The UNWTO/UN Women Global Report on Women in Tourism shows that tourism can offer significant opportunities to narrow the gender gap in employment and entrepreneurship as women are nearly twice as likely to be employers in tourism as compared to other sectors. The Report also shows that women are well represented in service and clerical level jobs, but poorly represented at professional levels and earn 10% to 15% less than their male counterparts.
Rifai recalled that ‘though in most regions women make up the majority of the tourism workforce, they tend to be concentrated in the lowest paid and lowest status jobs and perform a large amount of unpaid work in family tourism businesses‘.
Governments and the private sector have a major role to play in promoting policies that step up equality and women’s empowerment. ‘There is a particularly important opportunity to promote empowerment through entrepreneurship as tourism has almost twice as many women employers as other sectors’, he added.

→ **Given entries**:

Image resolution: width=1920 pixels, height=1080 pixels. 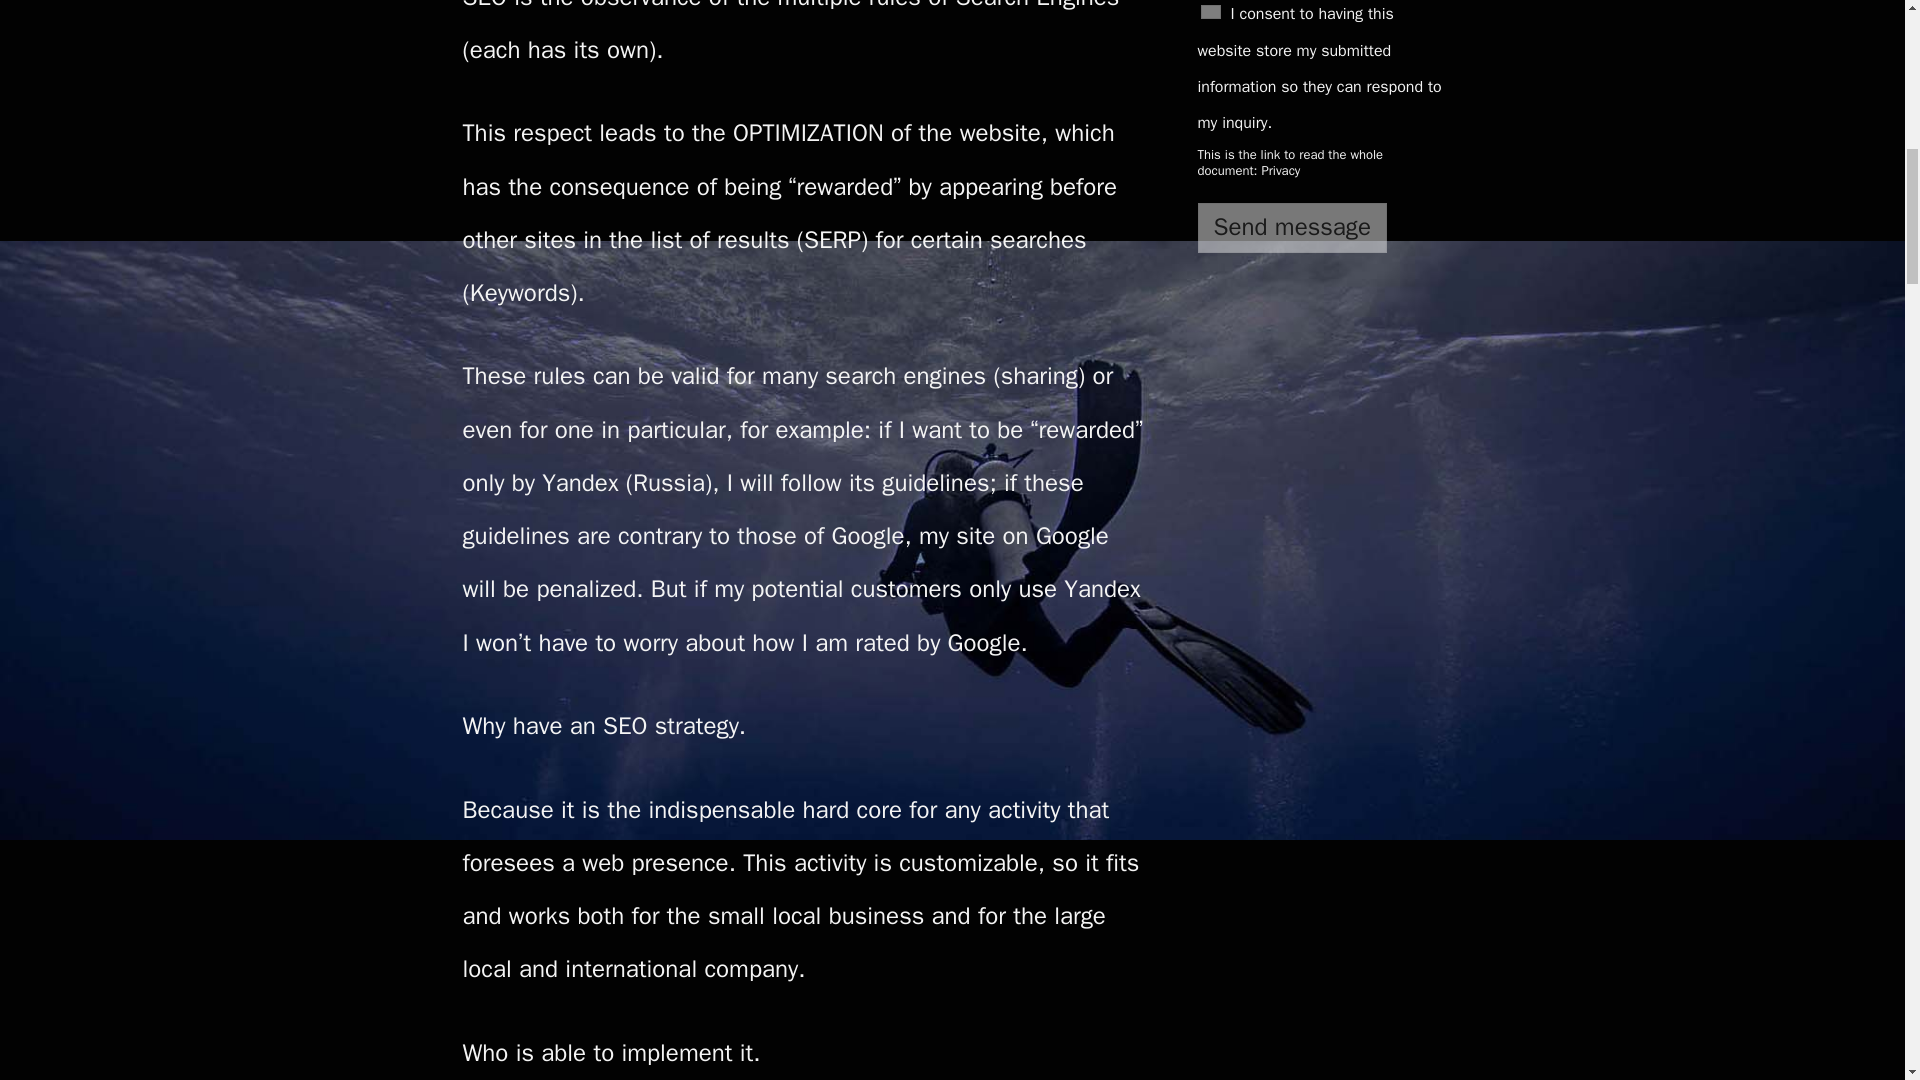 I want to click on Privacy, so click(x=1280, y=170).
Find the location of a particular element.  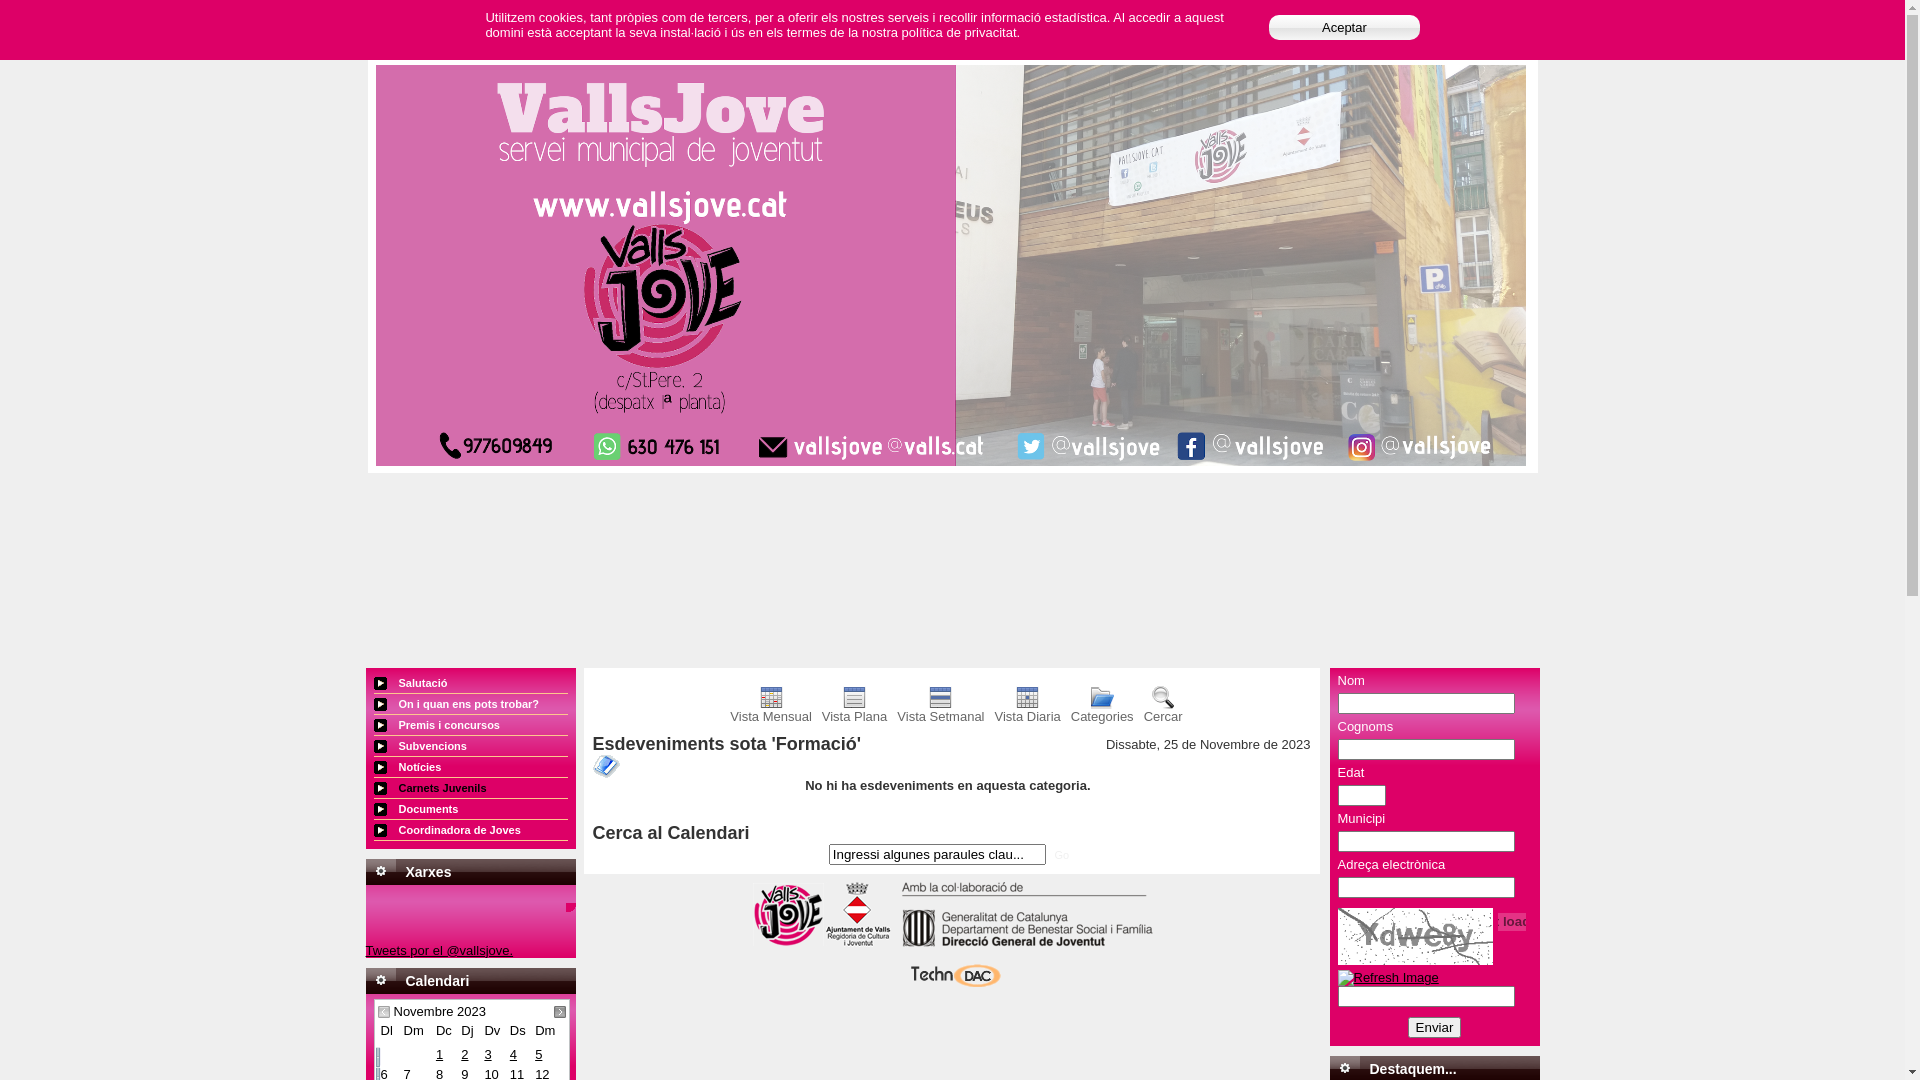

Tweets por el @vallsjove. is located at coordinates (440, 950).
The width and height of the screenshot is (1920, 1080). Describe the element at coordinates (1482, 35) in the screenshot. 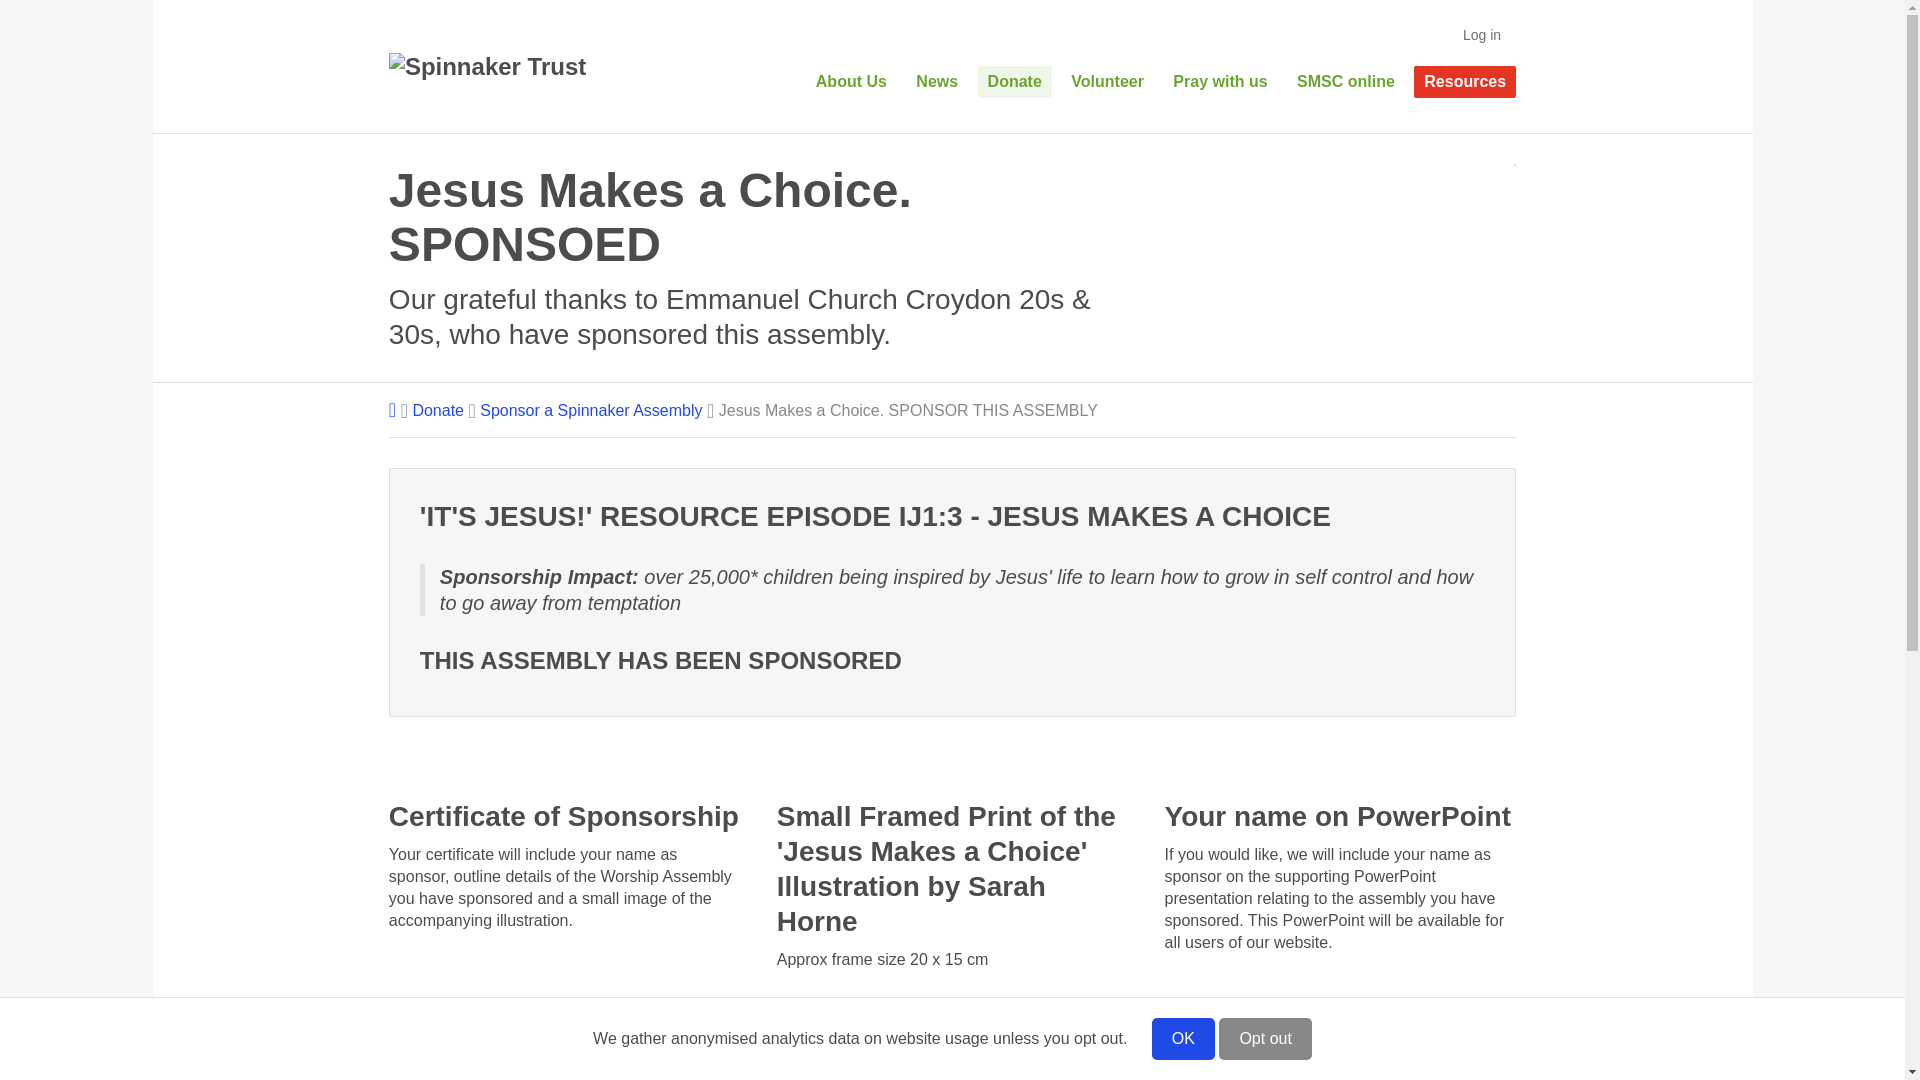

I see `Log in` at that location.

→ **Exercise set**:
1. Swap "workforce" for "labor force" and write out everything from "Rifai recalled that" down to "sectors’, he added." in the passage on women in tourism.
2. Continue the passage on women in tourism beyond its last sentence.
The records play no part in what follows.

→ **Task-by-task outputs**:
1.
Rifai recalled that ‘though in most regions women make up the majority of the tourism labor force, they tend to be concentrated in the lowest paid and lowest status jobs and perform a large amount of unpaid work in family tourism businesses‘.
Governments and the private sector have a major role to play in promoting policies that step up equality and women’s empowerment. ‘There is a particularly important opportunity to promote empowerment through entrepreneurship as tourism has almost twice as many women employers as other sectors’, he added.

2.
On the occasion of one of the biggest tourism fairs in the world, ITB Berlin, held 4-8 March, UNWTO’s event on Community Empowerment through Creative Industries and Tourism stressed the role that tourism can play in building better livelihoods for women, particularly in rural areas.
‘The growth rate of this sector requires us to look beyond its economic value and identify how to make it a force for positive transformation. We need not to curb this growth but to harness it – this does not happen by itself – we need to focus our activity in fostering the integration of the most vulnerable into the tourism value chains‘, said Rifai opening the event.
The UNWTO/UN Women Global Report on Women in Tourism includes detailed recommendations for national tourism administrations and the private sector in the areas of employment, entrepreneurship, education, leadership and community development.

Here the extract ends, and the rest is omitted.